Paris, Je t'aime.

Il cliché dei cliché. Lo so, ma non potevo dare un titolo diverso a questo post.

Sono arrivata a Parigi solo da due giorni eppure già mi sento a casa. Nonostante questa sia la prima volta che io e la signora sulla Senna ci incontriamo di persona.

Ho aspettato tanto per venire a Parigi, alla stregua di un lungo viaggio intercontinentale e forse anche di più; l'anno scorso c'ero quasi e poi è saltato tutto. Ma adesso eccomi qui, entusiasta perché la lunga attesa è stata dignitosamente ripagata.

Innanzitutto con una dilatazione temporale. Perché sembra che ogni giornata ne valga cinque. E mi sembra passata una vita dall'arrivo in città, quando sono stata accolta da foglie color ocra che, spostate dal vento, fluttuavano nell'aria per poi posarsi svogliatamente sull'asfalto.

Da quando ho visto per la prima volta i bistrot e le brasserie dalle tendine usurate che conservano il loro perché.

Da quando ho messo piede a Montmartre, il quartiere a misura d'uomo che durante la mia permanenza si aggiudica l'onore di essere chiamato "casa" (nel prossimo post vi spiegherò perché).

Solo due giorni fa.

E adesso vi scrivo dalla mia piccola camera di Montmartre. Nel cuore della notte.

Tanto per strada ci sono schiamazzi che mi fanno compagnia.

Blocco di dati:

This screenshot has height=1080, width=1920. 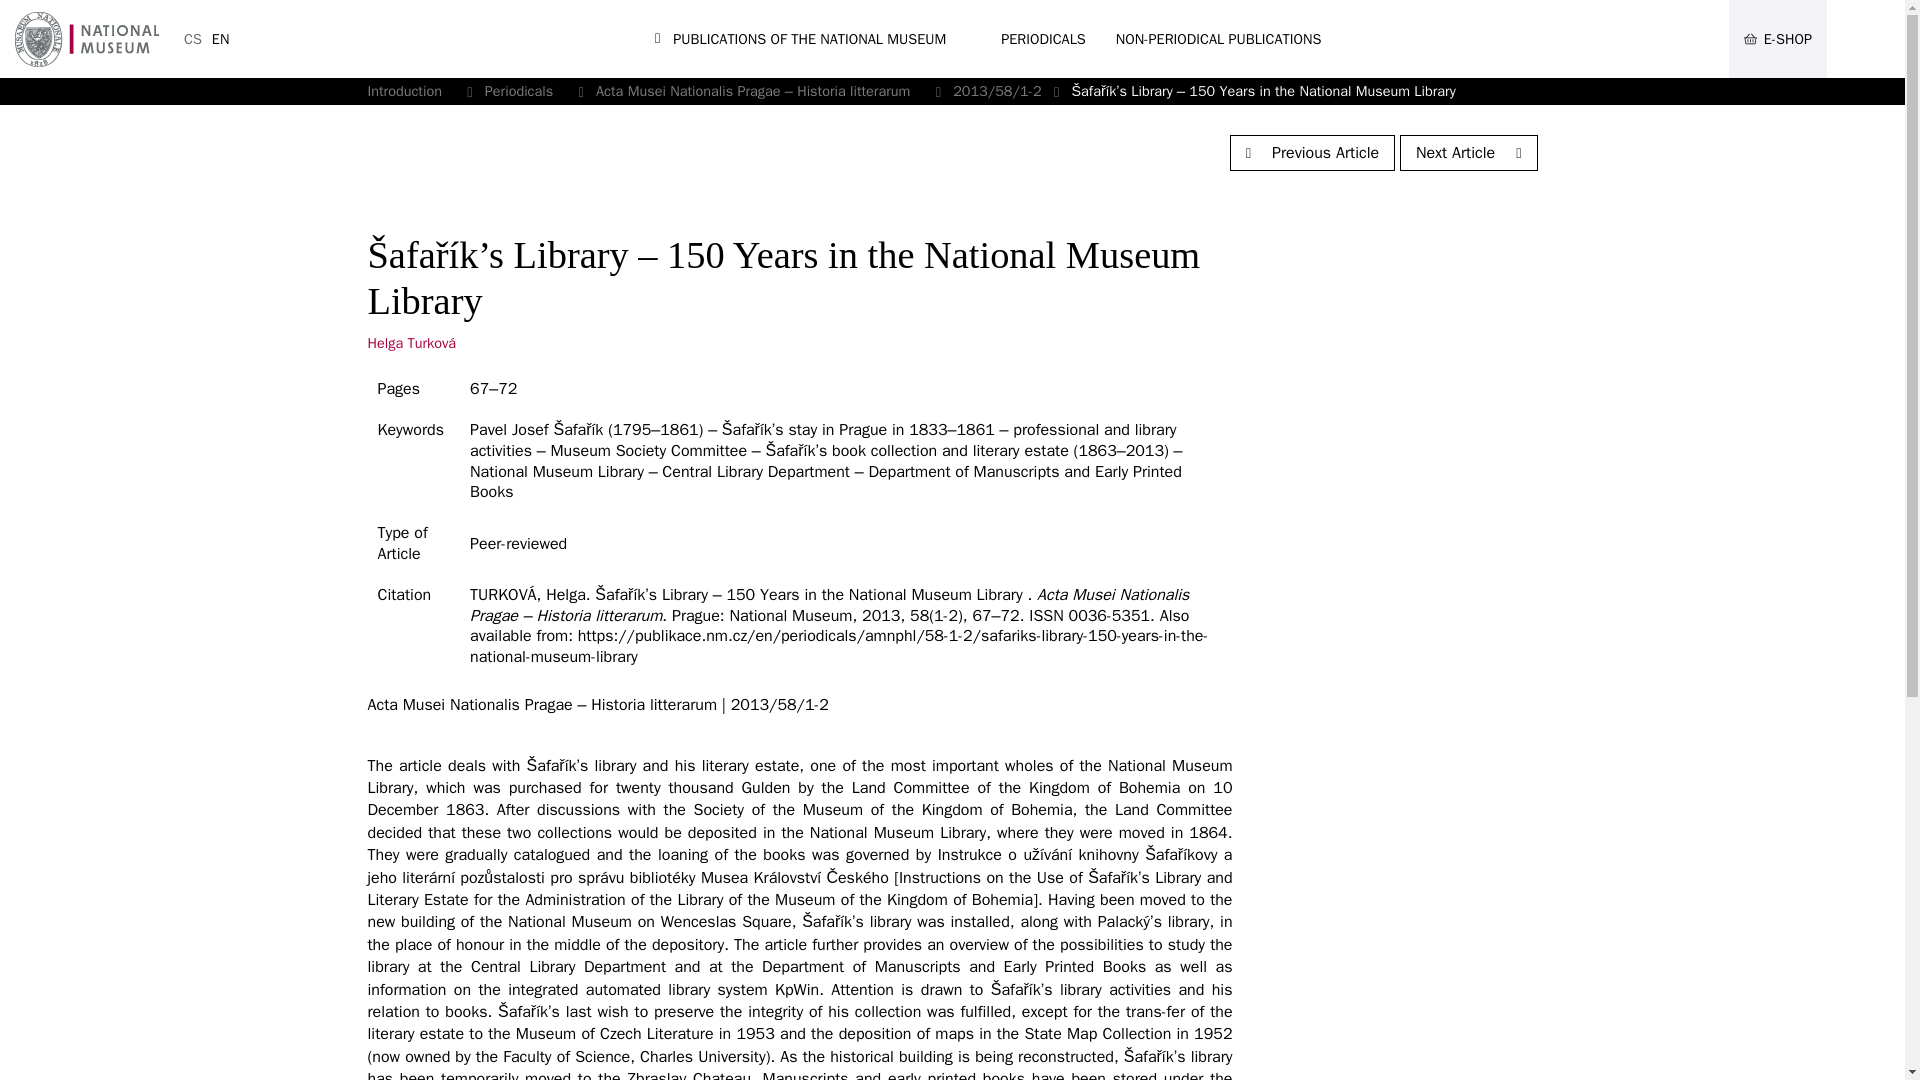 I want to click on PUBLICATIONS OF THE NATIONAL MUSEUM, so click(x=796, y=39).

Compiti da svolgere:
1 – Nel post su Parigi, quale quartiere viene chiamato "casa"?
2 – Trascrivi dal post su Parigi il tratto che va da "Da quando ho visto" fino a "cuore della notte.".
L'elenco è materiale a sé, separato dal post su Parigi.

Risultati dei compiti:
1 – Montmartre.

2 –
Da quando ho visto per la prima volta i bistrot e le brasserie dalle tendine usurate che conservano il loro perché.

Da quando ho messo piede a Montmartre, il quartiere a misura d'uomo che durante la mia permanenza si aggiudica l'onore di essere chiamato "casa" (nel prossimo post vi spiegherò perché).

Solo due giorni fa.

E adesso vi scrivo dalla mia piccola camera di Montmartre. Nel cuore della notte.